# [Apply what you read]
(1) According to the article on Egypt's slum funding, how many urban slum areas did the three-year "Egypt without Slums" plan aim to eradicate?
(2) Please copy the article on Egypt's slum funding word for word, everything from "Consecutive Egyptian governments" down to "press in January.".

# [Given passage]
..........
Egypt will allocate LE1 billion of its annual budget in the 2015/2016 fiscal year to develop a number of urban slum areas, the Planning Ministry said in a statement on Saturday.
The amount is part of LE6.85 billion in targeted investments for local development programmes.
Another LE650 million of the state’s budget for the same fiscal year – which began on 1st July – will be allocated to develop a number of the country’s most impoverished villages. The selected villages make up 9.5 per cent of the total number of impoverished rural areas nationwide.
In January, the Ministry of Urban Renewal and Informal Settlements launched a project called “Egypt without Slums”, which comprised a three-year plan aimed at eradicating 258 urban slum areas.
The ministry subsequently announced that it will implement the first stage of the project, developing 44 slum areas in Cairo and Giza. This stage, expected to conclude in November, will help the ministry assess the budget required to completely eradicate slums in Egypt.
Consecutive Egyptian governments have vowed to develop the informal urban developments that house millions of less privileged Egyptians. Most lack basic services such as clean water and sewage.
“Egypt needs between LE200 to 250 billion in order to get rid of slums and unsafe zones,” Sherif El-Gohary, a technical support manager within the ministry, told the press in January.
In December 2014, the Cabinet announced that it will start developing 78 rural villages that are considered to be the “poorest villages” nationwide. The development process will focus on infrastructure elements such as the provision of drinking water, street lighting, cleansing canals, paved roads and establishing schools and hospitals.
..........
# [Supplied material]
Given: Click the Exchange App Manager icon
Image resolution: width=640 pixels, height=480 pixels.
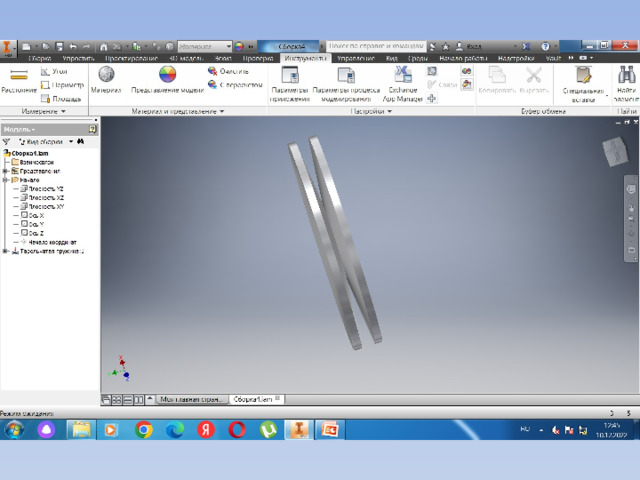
..........
# [Solutions to the exercise]
(1) 258 urban slum areas.

(2)
Consecutive Egyptian governments have vowed to develop the informal urban developments that house millions of less privileged Egyptians. Most lack basic services such as clean water and sewage.
“Egypt needs between LE200 to 250 billion in order to get rid of slums and unsafe zones,” Sherif El-Gohary, a technical support manager within the ministry, told the press in January.